Page extract:
Q. Why does the Foundation promote digital conservation?
A. The Foundation wants to record forensically and accurately objects as they are. It is dedicated to finding innovative ways to study and analyse the information. It is essential that we understand any physical interventions that may have been imposed on the object - the aim is to generate more accurate information so that we can ‘see’ the object better. Technology does not replace interpretive skill, it informs it and enriches our understanding. This is essential to the preservation of our cultural heritage, given that future generations will have a more advanced understanding of digital analysis and material conservation. But they will not have, unless we safeguard the evidence, access to what we had - our inheritance as we received it.

Viewing the physically layered colour and overlaid relief data on a rendering of Rubens' Triumph of the Eucharist over Idolatry.

Q. What are the most effective technologies involved in recording cultural objects?
A. Computer vision and sensor technology provide enormous benefits and uses for the recording of objects. White light and laser scanning, video, still and time-lapse photography, photogrammetry X-ray and infra-red recording are techniques that are used or commissioned by the Foundation.

Below is a brief description of the technologies frequently used in recording cultural objects.

Close Range scanning – Laser scanners emit controlled laser radiation and detect the reflection of the emitted signal to create an image of the recorded object. The public perception is that these scanners are very expensive, a factor that depends largely on levels of accuracy; Branded scanners, which are designed for industrial processes and not for high resolution conservation, can be expensive, as their makers need to sell them and create demand. That means that not just development but also marketing and future risk are aspects that need to be costed in, as well as profit. Along with the recording device, software is needed to interpret and manage the recorded data - this can often soar the price by an additional fifty percent. In addition, software is not statically priced - it needs upgrading to be compatible - so yes, it is generally true that scanners can be expensive.

However the Manuel Franquelo's Lucida 3D Scanner reverses this trend. It is a high resolution low cost laser scanner with its own integrated software that records relief information as raw black and white video. Factum Arte and the Factum Foundation have been working under the direction of Manuel Franquelo for 2 years to develop the Lucida 3D laser scanner (see video and further detail below) using readily available components.

Manuel Franquelo's Lucida 3D Scanner, developed with the support of Factum Foundation

The Foundation will be releasing very soon the construction and operational details as well as the component specifications for the Lucida Scanner Version 3 in order that the widest public has access to this body of knowledge.

Long-range and middle distance scanning.

Work required:
Could you pick up the page on digital conservation right after its final heading and carry it on from there? None of the lines that come next has anything to do with the page on digital conservation.

Stored records:

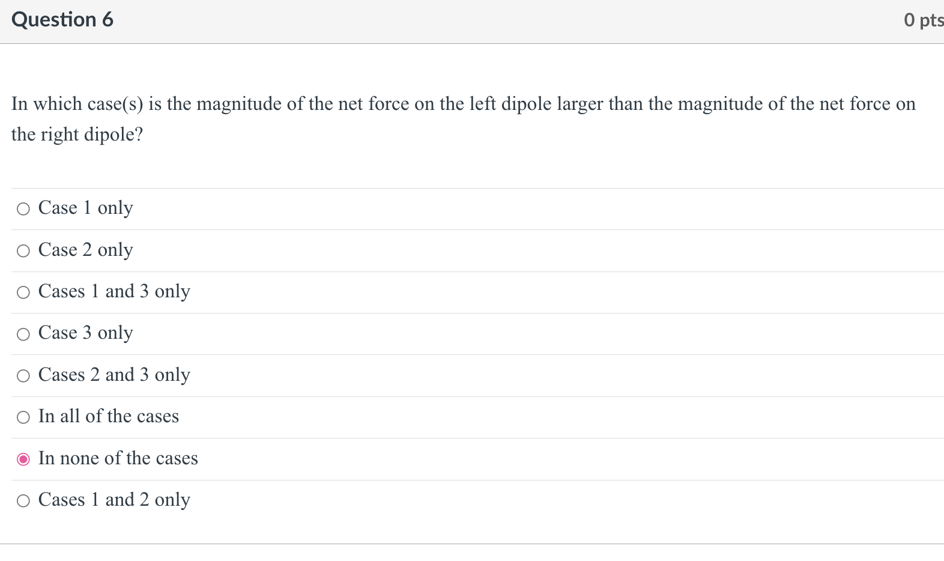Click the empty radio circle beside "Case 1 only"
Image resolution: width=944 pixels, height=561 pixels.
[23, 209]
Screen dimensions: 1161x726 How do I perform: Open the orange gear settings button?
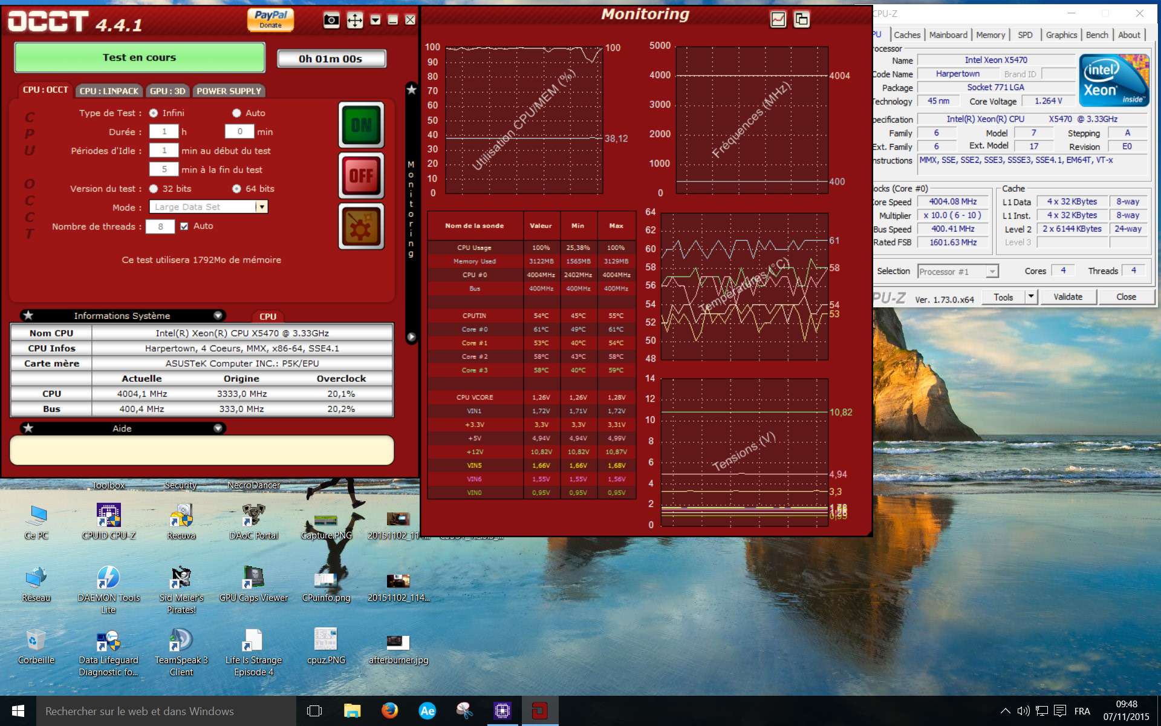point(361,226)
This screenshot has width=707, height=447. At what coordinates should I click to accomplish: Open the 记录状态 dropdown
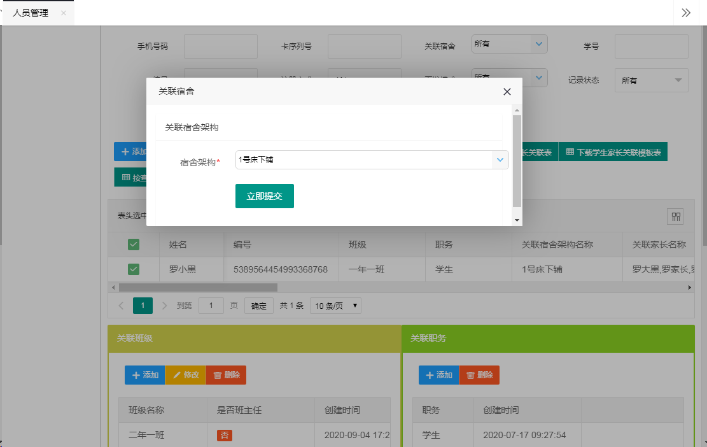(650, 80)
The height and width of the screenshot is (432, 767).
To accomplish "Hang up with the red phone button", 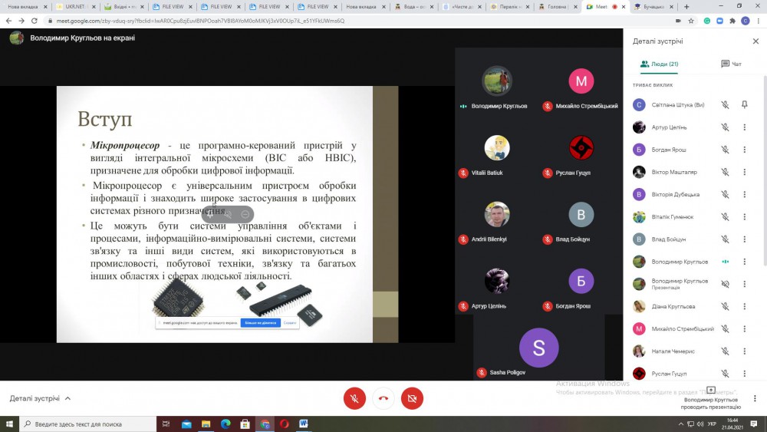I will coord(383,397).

==

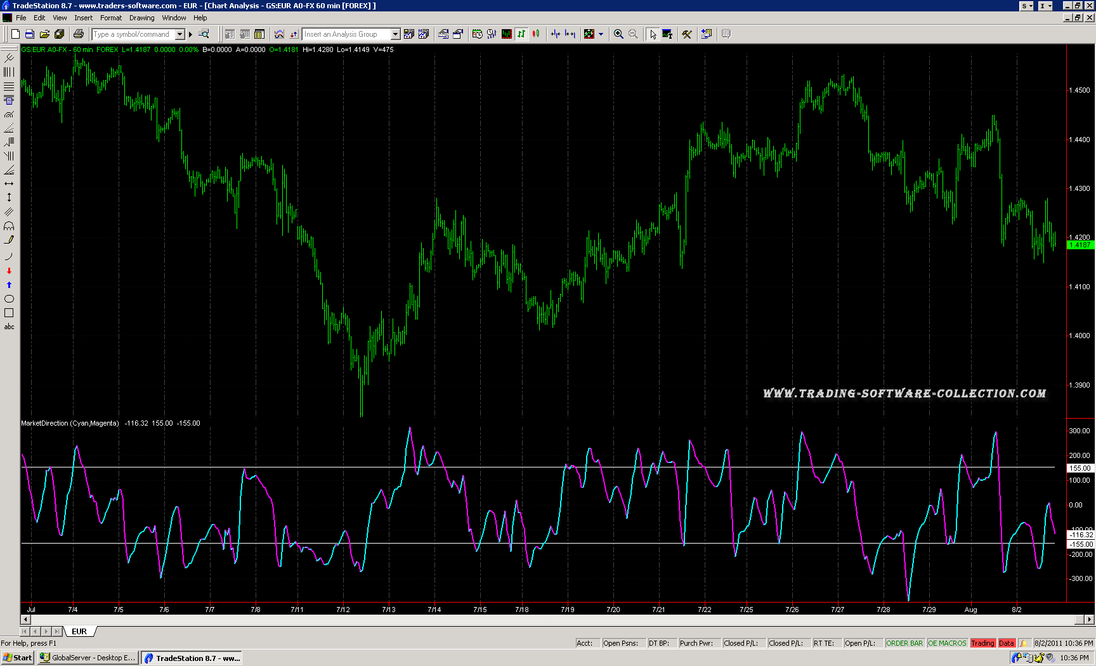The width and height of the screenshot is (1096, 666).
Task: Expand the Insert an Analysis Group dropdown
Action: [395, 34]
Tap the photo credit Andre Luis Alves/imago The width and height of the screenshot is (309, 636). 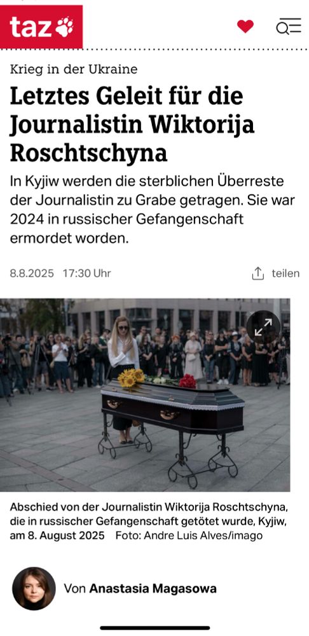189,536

---

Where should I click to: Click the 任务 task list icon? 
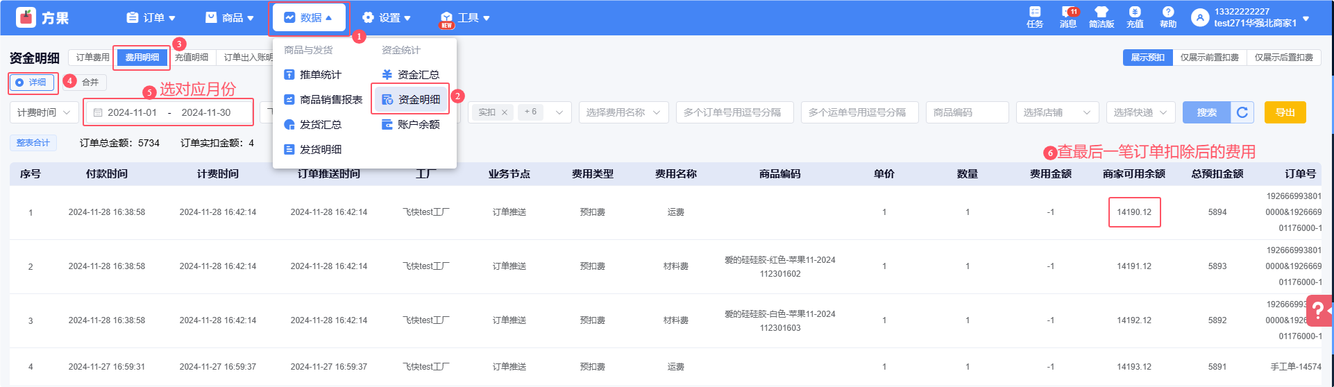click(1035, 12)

Output below:
For large installations and objects the use of Time of Flight (ToF) middle-distance scanners is most appropriate. These scanners measure the time taken for a signal to bounce back from the target. With ToF scanners the user chooses a series of points defined as important on his target and records these; it is a selective system that creates an impression of the target. Middle-distance time of flight scanning is used when it comes to obtaining an impression of sites and buildings. The specifications of ToF scanners allow them to scan approximately 10,000 to one million points per second up to a distance of 200 meters, with an accuracy of 5 millimeters; this operation is then followed by a significant amount of post-processing, required as the data needs to be manipulated with complex and expensive software.

Photography and Photogrammetry (also see a full description of parallel and panoramic photographic processes in later questions). The critical development that is taking place in the photography of paintings and objects is the ability to stitch high resolution images together to form composite images of extraordinary detail. When this is merged with 3D and multi-spectral images the interpretive potential is vast.

Q. What is the difference between white light and laser scanning?
A. The development of White Light scanning has focused on the capture of form (the recording of volumetric form). It also records the surface of these forms but the noise/information ration generally means that significant processing is required to extract the data from the noise - therefore reducing the correspondence between the data and the object. The field is developing rapidly and advances and innovations are constantly being made. Hand held laser systems mounted onto 7 axis arms can also be used to record volumetric objects but suffer from a similar loss of specific detail. To optimize the correspondence between the information and the surface the movement of the recording device must be as constant as possible. While a laser scanner mounted onto linear guides will record more accurate data it is limited to the recording of flat or almost flat surfaces. There is usually a direct relationship between speed of scanning and the correspondence between the data and the surface. There is a great deal of misunderstanding about resolution and accuracy.

Process of white light scanning and how the contours of an object are captured.

White light (structured light) scanning systems record 3D data by analyzing the deformation of parallel lines of white light projected onto the target. As they pass over the surface the deviation to a theoretically straight line reveals the shape. The patterned light is seen from one or two cameras positioned just off the axis of projection and at a fixed angle from it. The principles of this system were originally developed in the 1920’s in France by Claudius Givaudan.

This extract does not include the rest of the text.